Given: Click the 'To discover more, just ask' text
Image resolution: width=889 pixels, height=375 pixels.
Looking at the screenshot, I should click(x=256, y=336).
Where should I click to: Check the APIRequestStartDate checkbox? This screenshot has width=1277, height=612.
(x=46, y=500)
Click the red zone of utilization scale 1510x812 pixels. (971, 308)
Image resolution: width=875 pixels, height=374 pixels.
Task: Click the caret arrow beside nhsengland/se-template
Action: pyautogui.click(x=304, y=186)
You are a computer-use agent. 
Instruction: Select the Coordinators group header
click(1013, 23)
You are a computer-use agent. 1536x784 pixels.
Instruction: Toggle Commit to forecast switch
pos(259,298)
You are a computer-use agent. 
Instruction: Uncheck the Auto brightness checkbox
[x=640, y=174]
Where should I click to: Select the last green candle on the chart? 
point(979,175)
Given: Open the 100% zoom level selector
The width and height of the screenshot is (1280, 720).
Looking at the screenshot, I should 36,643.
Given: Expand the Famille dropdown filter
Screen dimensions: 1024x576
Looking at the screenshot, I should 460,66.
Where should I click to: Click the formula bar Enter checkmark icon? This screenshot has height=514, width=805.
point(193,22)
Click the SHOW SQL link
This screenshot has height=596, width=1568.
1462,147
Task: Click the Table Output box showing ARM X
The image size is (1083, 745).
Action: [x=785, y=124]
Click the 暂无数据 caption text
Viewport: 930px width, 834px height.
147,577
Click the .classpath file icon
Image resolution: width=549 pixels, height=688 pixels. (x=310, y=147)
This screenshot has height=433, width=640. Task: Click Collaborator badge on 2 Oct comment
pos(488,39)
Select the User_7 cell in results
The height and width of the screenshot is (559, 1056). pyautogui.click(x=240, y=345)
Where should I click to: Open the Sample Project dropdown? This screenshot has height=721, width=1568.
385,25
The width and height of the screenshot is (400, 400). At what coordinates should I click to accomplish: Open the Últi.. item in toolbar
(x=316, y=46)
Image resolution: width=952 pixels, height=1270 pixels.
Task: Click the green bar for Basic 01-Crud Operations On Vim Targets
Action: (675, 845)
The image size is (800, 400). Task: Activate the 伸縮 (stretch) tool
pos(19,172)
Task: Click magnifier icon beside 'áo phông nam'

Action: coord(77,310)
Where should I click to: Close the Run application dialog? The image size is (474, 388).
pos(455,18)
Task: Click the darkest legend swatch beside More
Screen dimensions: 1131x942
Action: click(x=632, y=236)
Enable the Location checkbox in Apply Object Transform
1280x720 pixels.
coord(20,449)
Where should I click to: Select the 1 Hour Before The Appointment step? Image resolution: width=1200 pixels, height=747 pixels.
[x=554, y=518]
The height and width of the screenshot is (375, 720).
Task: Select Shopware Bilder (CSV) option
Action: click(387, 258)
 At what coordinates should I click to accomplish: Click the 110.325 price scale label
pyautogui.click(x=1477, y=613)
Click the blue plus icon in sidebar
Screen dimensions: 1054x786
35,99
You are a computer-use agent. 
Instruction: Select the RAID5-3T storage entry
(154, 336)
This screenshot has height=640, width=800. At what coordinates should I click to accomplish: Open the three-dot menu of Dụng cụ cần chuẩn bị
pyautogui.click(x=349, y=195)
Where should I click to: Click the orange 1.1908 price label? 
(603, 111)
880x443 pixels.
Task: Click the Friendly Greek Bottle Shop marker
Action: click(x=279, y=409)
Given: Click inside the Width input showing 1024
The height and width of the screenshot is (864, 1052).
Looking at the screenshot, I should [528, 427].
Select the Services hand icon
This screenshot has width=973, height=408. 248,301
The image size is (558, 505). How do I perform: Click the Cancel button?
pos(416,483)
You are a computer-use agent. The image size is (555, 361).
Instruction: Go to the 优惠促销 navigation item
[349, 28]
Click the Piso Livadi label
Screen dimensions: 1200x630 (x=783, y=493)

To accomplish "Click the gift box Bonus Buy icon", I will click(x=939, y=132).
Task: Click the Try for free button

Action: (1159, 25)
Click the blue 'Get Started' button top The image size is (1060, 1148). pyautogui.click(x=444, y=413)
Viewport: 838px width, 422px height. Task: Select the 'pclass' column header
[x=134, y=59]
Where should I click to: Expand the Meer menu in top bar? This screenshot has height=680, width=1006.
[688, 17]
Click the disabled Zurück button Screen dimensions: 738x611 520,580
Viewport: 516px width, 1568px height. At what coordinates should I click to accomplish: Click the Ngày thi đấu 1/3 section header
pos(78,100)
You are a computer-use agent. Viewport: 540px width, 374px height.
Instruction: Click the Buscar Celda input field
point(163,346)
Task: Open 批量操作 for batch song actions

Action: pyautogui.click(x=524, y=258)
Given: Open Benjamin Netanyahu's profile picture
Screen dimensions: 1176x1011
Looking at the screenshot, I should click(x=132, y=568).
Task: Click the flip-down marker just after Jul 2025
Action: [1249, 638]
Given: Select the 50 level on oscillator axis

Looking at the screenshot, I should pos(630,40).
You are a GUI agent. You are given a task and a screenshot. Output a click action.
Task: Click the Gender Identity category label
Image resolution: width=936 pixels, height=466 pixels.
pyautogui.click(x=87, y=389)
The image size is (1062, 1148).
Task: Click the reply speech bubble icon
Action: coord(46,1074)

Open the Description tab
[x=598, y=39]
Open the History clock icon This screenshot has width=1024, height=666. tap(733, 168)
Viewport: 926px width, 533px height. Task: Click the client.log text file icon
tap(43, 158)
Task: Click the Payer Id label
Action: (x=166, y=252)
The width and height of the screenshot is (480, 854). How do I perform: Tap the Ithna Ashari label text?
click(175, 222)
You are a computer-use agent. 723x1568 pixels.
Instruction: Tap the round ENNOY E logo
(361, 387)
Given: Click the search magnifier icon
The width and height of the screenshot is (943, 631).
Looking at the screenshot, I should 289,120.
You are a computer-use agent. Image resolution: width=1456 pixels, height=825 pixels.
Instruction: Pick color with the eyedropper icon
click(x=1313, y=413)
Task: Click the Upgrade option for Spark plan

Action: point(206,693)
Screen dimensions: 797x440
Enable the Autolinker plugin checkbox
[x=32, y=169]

··········

● Task requirements:
Identify every line in the entries above that contains the word "scale", and copy each of those lines.

● Solution for this problem:
Click the red zone of utilization scale 1510x812 pixels. (971, 308)
 At what coordinates should I click to accomplish: Click the 110.325 price scale label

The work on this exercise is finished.